Tanja sprach mit gefalteten Händen und sehr ernstem Gesicht ein Gebet. Niemand achtete darauf, dass es eigentlich gedacht war, Kinder in den Schlaf zu wiegen und nicht Toten zu versprechen, der Himmel und die Erlösungen von allen Qualen der Welt stünde nun vor ihnen.

Als sie schwieg, blickte Hull sie ein paar Sekunden schweigend an. Dann fragte er barsch: »Wär‘s das?«

Tanja trat zur Seite.

»Los, Leute!« Hull ergriff einen der Spaten, Tyman und Lacon nahmen die anderen und schaufelten die Erde in das Grab.

Chet hielt den schwankenden Jungen fest, dem Tränen über die Wangen rannen, der aber keinen Laut von sich gab.

»Hier, mach auch mal was!« Lacon warf Rizzos den Spaten zu. »Stehst nur herum und hältst Maulaffen feil!«

»Du auch, Mister.« Chet bekam von Tyman den anderen Spaten in die Hand gedrückt. Nur der Stationsagent schaufelte wacker weiter, wahrscheinlich heilfroh, dass nun alles ein Ende haben sollte, dass Joe verschwand und er hier wieder allein schalten und walten konnte.
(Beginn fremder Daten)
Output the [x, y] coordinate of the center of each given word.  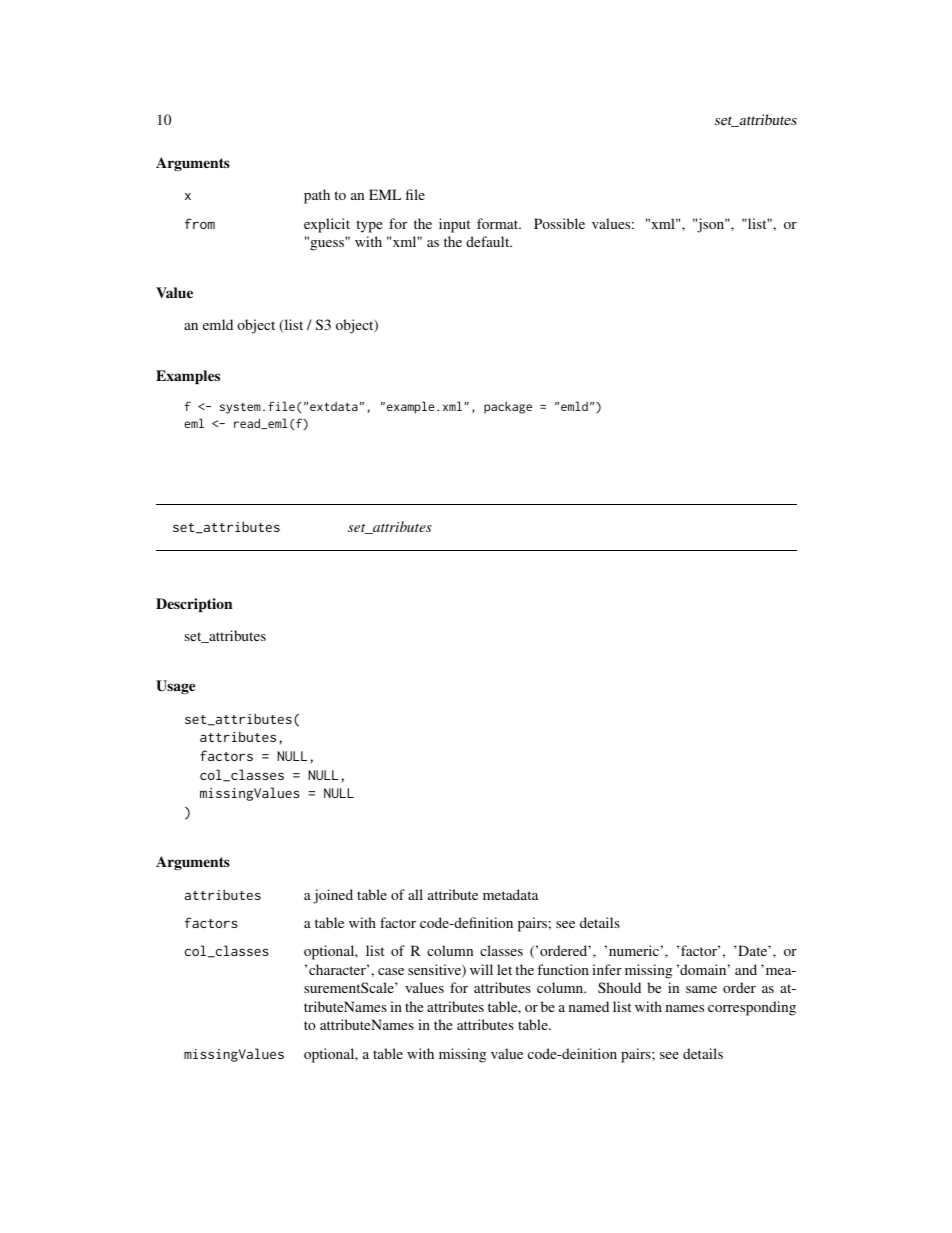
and [746, 969]
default [489, 241]
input [454, 225]
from [200, 223]
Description [194, 605]
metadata [510, 894]
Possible [559, 223]
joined [333, 896]
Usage [175, 687]
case [391, 971]
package [508, 407]
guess [326, 244]
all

Als billige Arbeitskraft hätte er den Jungen schon gebrauchen können. Aber dass dies ausgerechnet ein Mischling sein sollte, nein, das gefiel Errol Hull gar nicht. Lieber wollte er seine Arbeit allein erledigen.

Als sie das Grab geschlossen hatten, schlug Hull den kleinen Hügel mit dem Rücken des Spatens fest. Tanja umarmte Joe und blieb mit ihm noch stehen.

Die anderen brachten die Werkzeuge in den Schuppen. Hull blies die Sturmlaterne aus und hängte sie an einen langen rostigen Nagel.

Tyman wartete vor der Tür, die Hand auf dem Coltkolben und den Blick auf die Remise gerichtet. Tanja und der Junge tauchten immer noch nicht auf.

»Die kommen schon«, murmelte Lacon.

»Wir müssen damit rechnen, dass er abhauen will.«

»Erst, wenn er es weiß, Raoul.«

Chet, Rizzos und der Postagent liefen zum Haupthaus hinüber.

»Und die haben wir auch gegen uns, verdammt!«, schimpfte Lacon leise.

»Was wir tun, ist rechtlich in Ordnung, auch wenn es vielen Leuten nicht gefällt. Wir schaffen ihn irgendwie fort. Am besten gefesselt. Der Wirt muss uns einen Gaul leihen.«

»Am besten, der Kleine wäre stockblau.«

»Vielleicht kriegen wir ihn dazu, den Zaster zu verölen.« Tyman grinste scharf.

Tanja und Joe Wood tauchten bei der Remise im fahlen Mondschein auf.

Die beiden Kerle beobachteten das ungleiche Paar und zogen sich dabei in den Schatten des Schuppens zurück. Sie warteten, bis auch diese beiden im Haupthaus waren, dann liefen sie über den Hof.

Tyman blieb wieder stehen und hielt Lacon fest. Da die Tür noch offen stand, konnten sie die beiden Bullhead-Reiter, Joe und das Mädchen am Tresen sehen, den Wirt dahinter.

»Und wenn wir bis morgen warten?«, fragte Tyman leise. »Dann sind die beiden weg.«

»Gute Idee. Aber die werden uns jetzt mit Fragen löchern, Raoul. Wird wohl schwer halten, nichts zu sagen. Und wie gesagt, wir sind mit dem Gesetz im Einklang.«

Sie gingen mit gemischten Gefühlen weiter und betraten das Stationshaus. Die Blicke der Anwesenden richteten sich auf sie.

»Ich brauche das Geld nicht mehr, Mister. Vielen Dank, dass Sie mir helfen wollten.« Joes Worte klangen, als hätten die anderen Hilfestellung bei der Formulierung geboten.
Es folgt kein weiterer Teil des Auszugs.